Food sovereignty concepts have spread across the globe in recent years. For example, for the past decade, so-called peasants’ movements such as La Via Campesina have asserted their voice against the agriculture industry’s role in free trade negotiations, which in turn promotes the dominance of industrial food production over locally grown, subsistence foodways.
Ecuador is among many nations recognizing food as a stand-alone right. Its constitution states that “food sovereignty constitutes an objective and strategic obligation” that guarantees its citizens “self sufficiency in healthy food, culturally appropriate in a permanent form.”
Many U.S. food rights advocates borrow from that logic.
In their eyes, a right to food amendment would ensure that every person has access to good, healthy, and culturally appropriate food that also contributes to sustainability – sustainable for communities that produce it, and for the environment. It would ensure that low-income communities own, and control, more of the food system they partake in.

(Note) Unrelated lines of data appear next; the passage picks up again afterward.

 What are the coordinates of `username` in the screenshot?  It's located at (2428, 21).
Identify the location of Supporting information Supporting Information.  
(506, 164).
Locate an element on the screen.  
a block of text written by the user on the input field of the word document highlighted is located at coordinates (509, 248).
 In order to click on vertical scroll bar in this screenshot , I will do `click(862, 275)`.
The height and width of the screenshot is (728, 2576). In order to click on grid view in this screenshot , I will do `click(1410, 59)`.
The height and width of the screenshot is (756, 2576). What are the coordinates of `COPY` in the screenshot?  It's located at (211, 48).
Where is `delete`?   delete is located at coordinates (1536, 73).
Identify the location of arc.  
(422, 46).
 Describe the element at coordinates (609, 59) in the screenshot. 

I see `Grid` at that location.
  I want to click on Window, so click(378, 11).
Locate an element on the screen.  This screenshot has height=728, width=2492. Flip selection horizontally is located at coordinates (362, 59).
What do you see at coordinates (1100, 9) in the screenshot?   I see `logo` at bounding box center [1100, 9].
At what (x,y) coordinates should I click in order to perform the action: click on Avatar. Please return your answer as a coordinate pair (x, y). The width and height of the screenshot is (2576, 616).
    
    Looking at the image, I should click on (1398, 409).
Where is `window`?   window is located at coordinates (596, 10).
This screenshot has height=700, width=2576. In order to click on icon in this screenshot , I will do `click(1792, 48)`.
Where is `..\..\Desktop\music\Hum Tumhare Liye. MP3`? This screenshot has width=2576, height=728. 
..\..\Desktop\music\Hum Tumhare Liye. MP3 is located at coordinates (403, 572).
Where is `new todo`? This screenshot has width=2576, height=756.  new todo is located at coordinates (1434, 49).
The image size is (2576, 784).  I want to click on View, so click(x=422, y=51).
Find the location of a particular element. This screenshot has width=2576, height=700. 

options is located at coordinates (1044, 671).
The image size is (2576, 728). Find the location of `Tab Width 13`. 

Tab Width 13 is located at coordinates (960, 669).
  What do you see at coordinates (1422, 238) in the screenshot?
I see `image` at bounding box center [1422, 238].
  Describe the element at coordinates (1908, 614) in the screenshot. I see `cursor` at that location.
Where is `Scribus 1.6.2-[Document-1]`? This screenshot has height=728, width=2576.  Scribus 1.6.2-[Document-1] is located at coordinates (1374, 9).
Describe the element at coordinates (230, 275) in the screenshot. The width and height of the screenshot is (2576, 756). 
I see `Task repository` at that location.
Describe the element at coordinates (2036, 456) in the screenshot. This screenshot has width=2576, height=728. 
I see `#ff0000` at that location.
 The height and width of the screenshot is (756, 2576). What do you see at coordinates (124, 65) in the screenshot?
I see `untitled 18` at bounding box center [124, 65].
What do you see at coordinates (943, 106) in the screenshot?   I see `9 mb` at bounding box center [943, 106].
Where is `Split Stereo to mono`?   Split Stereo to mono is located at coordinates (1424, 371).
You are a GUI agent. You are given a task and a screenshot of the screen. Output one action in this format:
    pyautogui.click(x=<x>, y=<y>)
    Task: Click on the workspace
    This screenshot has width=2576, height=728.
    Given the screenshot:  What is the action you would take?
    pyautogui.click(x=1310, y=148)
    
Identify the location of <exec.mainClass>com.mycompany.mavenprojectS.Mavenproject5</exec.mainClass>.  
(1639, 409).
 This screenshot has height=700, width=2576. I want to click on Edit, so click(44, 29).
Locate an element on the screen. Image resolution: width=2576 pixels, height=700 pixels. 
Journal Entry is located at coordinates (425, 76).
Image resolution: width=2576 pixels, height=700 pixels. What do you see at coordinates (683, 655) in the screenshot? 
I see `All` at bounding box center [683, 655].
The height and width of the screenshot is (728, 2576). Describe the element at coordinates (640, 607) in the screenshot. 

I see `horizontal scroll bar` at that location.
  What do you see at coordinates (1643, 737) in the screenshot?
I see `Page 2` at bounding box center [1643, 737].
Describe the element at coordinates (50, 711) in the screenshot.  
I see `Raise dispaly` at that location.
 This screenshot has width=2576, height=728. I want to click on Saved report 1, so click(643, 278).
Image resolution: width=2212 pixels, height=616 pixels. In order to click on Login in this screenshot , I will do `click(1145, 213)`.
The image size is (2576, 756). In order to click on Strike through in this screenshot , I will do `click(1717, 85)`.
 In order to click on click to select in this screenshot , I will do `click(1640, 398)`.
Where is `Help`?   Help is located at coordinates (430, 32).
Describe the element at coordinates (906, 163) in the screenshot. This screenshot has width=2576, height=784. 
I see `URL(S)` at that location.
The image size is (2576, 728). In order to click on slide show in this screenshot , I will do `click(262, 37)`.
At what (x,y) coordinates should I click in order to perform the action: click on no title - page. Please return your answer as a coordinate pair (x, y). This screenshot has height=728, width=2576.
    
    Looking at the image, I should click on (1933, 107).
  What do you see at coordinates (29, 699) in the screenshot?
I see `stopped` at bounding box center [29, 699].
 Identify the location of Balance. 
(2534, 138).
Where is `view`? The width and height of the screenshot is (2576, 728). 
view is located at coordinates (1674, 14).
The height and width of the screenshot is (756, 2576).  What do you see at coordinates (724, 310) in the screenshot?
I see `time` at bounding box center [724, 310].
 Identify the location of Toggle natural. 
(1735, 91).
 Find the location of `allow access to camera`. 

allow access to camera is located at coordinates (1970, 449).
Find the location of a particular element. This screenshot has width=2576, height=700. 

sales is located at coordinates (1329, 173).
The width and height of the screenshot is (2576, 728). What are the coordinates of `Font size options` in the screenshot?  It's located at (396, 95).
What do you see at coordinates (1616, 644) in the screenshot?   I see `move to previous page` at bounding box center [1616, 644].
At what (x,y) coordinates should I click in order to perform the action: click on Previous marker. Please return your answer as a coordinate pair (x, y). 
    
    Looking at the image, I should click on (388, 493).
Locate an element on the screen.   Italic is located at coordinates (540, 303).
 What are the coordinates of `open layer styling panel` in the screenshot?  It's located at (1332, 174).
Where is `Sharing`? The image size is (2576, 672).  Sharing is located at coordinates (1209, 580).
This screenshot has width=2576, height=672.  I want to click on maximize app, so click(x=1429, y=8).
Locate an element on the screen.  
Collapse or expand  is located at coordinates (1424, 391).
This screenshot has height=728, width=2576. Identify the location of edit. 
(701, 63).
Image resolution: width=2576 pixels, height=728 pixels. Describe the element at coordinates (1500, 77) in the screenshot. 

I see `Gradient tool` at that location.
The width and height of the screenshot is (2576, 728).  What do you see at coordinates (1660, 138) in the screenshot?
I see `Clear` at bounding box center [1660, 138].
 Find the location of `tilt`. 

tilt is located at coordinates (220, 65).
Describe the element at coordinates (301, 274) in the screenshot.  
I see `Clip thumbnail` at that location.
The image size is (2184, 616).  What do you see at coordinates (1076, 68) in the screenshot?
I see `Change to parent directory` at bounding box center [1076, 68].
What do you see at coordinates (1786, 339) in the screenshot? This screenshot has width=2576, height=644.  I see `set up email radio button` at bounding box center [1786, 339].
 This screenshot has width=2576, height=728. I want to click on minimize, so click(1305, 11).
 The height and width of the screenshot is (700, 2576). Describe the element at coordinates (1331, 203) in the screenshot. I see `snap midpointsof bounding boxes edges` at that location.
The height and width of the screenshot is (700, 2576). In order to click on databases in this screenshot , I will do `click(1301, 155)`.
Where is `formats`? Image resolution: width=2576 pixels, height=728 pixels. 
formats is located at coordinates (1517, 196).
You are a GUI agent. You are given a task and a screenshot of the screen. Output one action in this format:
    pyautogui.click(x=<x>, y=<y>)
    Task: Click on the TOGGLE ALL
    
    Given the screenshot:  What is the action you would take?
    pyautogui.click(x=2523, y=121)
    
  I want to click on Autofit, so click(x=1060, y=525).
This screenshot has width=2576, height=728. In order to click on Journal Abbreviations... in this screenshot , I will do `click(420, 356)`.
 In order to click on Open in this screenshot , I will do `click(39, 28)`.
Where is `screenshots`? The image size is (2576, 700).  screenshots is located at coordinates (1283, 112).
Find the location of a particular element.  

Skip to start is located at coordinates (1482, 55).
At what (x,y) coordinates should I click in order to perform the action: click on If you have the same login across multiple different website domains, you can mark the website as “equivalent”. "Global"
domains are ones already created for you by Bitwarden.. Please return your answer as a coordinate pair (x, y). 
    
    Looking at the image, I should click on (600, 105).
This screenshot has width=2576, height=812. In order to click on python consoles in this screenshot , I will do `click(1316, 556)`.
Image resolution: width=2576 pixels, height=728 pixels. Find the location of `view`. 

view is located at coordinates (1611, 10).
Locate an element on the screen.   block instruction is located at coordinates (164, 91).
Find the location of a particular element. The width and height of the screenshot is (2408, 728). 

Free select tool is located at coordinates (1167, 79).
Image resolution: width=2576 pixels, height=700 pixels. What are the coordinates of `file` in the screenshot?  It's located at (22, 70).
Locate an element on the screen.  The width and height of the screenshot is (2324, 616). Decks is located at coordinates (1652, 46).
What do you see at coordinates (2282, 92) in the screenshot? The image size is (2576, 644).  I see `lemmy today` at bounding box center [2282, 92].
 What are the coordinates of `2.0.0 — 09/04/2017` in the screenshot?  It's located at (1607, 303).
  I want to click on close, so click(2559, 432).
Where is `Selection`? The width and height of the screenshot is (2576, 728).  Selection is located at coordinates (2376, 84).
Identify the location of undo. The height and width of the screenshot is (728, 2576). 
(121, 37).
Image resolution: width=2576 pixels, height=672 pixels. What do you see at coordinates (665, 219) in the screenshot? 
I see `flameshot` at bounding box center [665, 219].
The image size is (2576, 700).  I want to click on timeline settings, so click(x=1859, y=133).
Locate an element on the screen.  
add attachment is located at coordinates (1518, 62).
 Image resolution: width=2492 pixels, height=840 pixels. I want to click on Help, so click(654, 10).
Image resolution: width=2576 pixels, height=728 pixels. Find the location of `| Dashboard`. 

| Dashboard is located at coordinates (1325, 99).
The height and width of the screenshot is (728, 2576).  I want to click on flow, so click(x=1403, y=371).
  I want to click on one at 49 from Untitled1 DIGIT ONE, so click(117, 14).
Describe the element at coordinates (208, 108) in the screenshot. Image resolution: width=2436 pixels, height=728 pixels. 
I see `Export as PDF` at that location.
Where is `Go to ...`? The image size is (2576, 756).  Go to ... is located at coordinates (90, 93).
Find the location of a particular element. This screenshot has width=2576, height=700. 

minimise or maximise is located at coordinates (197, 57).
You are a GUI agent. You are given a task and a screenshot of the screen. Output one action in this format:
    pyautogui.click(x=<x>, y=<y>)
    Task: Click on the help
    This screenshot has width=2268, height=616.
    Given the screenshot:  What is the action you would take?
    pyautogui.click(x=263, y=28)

“People who are poor don’t have the time, they don’t have the land, they don’t have the private property in which they can grow their own stuff,” says Dr. Chilton. “I think that we need more provisions that ensure the conditions in which everyone has access to food, and that would be about ensuring the appropriate economic conditions.”
In her view, while Maine’s amendment didn’t go that far, it’s “a great start.”
But even so, Ms. Donovan is still waiting for her own sense of agency. Rhode Island has yet to approve a broad-based cottage food law, though the state’s governor added it to the budget this year.
“It blows my mind that we would be so against a thing that would bring small businesses together,” she says. “I’m losing time at home. I’m also spending extra money and in the long run, I’m not really making any because I’m paying out for rental space.”
However, Ms. Donovan stresses how much she loves her work. It’s why she’s stuck with it, despite some of the challenges she’s met from both her neighbors and lawmakers alike.
“It’s a lot of sleepless nights, because you’re working when the kids are in bed,” she adds. “We’re all just trying to do this thing. We love it. It provides a little extra for families to buy groceries.”